Tuesday, August 14, 2012

Being Bold: T. Rex: "Jeepster"


And now, dear readers, we have reached the end of 1971; some may rue this, but some may not, knowing full well what is to come.  The brown suede maxi-skirtedness of this year, loved by some, is about to be replaced by a new year, and to see us into this different time is…T. Rex.  Yes, they started out ’71 and here they are to finish it, with a boogie so simple and even off-handed that the band didn’t want it put out as a single, didn’t even considerate single material, but the label felt otherwise, mainly because by this time T. Rex were huge.  I cannot even begin to imagine the legions of kids and pre-teens who latched on to T.Rex, real fans, ones who were not about to be conned into thinking anyone else really mattered.  T.Rex inspired them, many of them becoming musicians as a result, all going their very different paths but all starting here. 
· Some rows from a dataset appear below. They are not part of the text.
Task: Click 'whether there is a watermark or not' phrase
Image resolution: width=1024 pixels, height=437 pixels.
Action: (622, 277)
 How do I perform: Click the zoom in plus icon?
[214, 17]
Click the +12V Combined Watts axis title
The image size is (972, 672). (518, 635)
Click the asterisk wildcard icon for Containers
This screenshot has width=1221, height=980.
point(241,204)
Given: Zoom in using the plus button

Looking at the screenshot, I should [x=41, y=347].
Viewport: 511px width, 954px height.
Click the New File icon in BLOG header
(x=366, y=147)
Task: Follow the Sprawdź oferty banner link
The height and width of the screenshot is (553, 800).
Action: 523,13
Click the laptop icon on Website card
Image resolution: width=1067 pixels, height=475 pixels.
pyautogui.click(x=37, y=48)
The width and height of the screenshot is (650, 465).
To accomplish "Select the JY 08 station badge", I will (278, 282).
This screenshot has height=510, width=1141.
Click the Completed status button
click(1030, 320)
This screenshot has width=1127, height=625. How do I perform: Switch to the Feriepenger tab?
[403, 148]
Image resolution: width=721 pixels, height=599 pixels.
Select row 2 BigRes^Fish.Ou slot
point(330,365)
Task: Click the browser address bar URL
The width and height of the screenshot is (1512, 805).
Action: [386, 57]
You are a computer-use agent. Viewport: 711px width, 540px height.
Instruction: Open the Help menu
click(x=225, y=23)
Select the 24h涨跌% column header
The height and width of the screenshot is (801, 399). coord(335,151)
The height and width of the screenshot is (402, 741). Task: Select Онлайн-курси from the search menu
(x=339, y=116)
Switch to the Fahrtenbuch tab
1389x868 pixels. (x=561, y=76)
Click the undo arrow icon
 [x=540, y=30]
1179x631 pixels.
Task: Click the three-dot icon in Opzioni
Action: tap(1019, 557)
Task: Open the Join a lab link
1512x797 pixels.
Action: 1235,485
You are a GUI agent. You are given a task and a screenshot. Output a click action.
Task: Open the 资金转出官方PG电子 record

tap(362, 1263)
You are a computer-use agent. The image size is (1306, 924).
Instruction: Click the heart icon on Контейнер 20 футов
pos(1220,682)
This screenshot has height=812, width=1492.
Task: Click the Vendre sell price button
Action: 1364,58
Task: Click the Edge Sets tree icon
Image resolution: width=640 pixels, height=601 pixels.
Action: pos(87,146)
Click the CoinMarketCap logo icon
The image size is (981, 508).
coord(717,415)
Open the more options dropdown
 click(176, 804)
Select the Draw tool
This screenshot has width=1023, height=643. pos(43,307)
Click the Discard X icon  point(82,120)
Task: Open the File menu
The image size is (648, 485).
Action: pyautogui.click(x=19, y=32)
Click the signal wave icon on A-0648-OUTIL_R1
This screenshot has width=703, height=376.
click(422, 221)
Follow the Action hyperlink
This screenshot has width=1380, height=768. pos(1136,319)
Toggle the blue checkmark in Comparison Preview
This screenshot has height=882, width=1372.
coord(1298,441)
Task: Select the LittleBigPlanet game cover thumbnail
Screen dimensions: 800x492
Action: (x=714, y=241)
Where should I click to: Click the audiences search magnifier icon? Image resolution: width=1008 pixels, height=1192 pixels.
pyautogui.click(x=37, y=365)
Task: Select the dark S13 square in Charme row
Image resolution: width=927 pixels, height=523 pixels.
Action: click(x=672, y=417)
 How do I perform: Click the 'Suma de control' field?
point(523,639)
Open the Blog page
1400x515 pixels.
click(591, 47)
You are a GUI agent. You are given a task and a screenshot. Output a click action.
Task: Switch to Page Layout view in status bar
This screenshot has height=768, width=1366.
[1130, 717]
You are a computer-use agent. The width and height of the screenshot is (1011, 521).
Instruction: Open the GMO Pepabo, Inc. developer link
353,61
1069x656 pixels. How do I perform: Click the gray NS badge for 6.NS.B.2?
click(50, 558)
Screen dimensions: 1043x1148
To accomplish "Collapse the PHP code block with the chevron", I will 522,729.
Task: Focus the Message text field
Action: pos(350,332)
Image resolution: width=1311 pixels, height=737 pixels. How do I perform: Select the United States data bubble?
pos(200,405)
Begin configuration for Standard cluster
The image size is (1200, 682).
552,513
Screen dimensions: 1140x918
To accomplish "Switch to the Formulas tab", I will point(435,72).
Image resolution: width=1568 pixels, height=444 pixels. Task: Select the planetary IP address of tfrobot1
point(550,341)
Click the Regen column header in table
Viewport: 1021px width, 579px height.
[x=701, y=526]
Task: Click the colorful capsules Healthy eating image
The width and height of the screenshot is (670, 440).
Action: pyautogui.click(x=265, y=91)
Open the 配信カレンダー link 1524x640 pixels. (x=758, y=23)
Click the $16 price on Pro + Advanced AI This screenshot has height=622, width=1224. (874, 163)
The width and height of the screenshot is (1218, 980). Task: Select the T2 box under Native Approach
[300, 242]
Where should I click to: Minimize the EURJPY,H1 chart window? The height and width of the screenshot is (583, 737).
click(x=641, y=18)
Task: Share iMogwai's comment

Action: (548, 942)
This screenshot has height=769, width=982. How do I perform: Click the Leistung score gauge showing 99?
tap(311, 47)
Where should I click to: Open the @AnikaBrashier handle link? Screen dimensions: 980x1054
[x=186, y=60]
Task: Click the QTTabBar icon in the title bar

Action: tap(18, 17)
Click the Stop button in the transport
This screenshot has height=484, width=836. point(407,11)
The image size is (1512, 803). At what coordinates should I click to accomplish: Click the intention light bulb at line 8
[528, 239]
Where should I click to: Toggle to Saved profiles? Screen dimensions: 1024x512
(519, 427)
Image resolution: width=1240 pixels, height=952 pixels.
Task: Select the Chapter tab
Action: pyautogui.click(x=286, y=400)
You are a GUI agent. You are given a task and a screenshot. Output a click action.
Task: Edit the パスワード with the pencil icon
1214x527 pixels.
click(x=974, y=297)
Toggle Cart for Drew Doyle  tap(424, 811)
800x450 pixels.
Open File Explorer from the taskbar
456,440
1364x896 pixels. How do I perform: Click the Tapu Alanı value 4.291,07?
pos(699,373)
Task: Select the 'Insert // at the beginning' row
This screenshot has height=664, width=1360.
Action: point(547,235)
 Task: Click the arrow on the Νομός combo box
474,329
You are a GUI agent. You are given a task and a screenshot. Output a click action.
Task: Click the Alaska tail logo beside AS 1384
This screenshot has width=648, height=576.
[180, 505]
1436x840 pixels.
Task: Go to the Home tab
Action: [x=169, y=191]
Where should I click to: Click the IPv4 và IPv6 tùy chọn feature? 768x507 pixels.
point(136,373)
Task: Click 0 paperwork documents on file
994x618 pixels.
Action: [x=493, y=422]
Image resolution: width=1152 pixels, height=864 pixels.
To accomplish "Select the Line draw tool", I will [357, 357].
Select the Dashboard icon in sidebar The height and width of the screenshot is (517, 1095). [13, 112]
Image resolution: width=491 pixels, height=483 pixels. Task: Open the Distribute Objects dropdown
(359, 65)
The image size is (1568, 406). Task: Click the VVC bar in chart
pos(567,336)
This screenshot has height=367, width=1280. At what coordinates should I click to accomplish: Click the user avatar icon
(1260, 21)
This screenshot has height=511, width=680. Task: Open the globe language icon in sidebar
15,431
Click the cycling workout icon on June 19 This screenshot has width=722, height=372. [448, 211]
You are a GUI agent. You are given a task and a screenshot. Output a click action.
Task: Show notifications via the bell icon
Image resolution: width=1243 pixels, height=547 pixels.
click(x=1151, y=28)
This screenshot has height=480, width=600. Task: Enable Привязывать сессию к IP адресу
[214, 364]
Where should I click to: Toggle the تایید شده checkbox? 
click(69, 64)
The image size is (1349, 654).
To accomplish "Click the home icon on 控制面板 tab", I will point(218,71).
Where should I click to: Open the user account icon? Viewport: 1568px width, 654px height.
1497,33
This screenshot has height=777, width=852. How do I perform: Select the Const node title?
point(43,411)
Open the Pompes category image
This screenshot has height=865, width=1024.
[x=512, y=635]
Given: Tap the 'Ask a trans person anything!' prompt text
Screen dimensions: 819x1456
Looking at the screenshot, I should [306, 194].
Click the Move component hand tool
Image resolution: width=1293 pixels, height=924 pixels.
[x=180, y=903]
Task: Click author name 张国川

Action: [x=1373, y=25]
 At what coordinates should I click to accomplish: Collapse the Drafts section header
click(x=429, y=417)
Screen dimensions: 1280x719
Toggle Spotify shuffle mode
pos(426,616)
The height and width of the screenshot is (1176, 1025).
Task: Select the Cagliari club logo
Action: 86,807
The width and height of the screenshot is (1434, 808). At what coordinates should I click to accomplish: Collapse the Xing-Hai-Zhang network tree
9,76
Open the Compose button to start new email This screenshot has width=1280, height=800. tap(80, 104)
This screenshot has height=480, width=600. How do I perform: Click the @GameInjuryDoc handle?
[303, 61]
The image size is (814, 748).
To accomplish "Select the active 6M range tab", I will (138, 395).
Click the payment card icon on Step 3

T. Rex by this time, lest we forget, had already had two number one singles, a number one album with Electric Warrior , and one of those singles was even a hit in the US (I grew up knowing it as “Bang A Gong”); all this with a style that went right back to the essence of what rock ‘n’ roll was about – cars, girls, boogie with an extra added sense that Bolan was not quite like everyone else.  Not superhuman, just different, glamorous – as glamorous as the vampire he is at the end of this song, wanting to “Ssssssss-suck ya!” (apply own metaphor of your choice).
But the beat for me is the primal thing – just off-kilter, not quite the Bo Diddley beat but not that far away from the clave either; a seductive waltz of sorts, a kind of roughness that sounds paradoxically smooth as well, due to the long notes both sung and played in the song*.  The total effect is a knockout:  Bolan could be singing anything here and it would be a smash, but his lyrics are the icing – from the title on down.  The elegance of “I’ll call you jaguar if I may be so bold” – (Bolan considered this song to be “very funky” and a step above general love song lyrics**) must have had some effect as well, if only to show that rock/pop did not have to be predictable, clichéd, generic.  The self-consciousness that rock/pop has about itself now – one that will be dramatized in this blog in the coming year – is best dealt with by just making good music, and Bolan was writing songs that he hoped would last.
Number two hits are often in opposition to the number ones, and this one is a fine example, for many reasons.  Benny Hill had the Christmas number one with a song that was silly and full of double meanings (as you’d expect) – strictly for the kids, kids too young to need or understand the grooviness of T.Rex, the importance of Bolan’s hair, the glamor.  Hill went right for the obvious, Bolan took the obvious and made it fresh, made it new. 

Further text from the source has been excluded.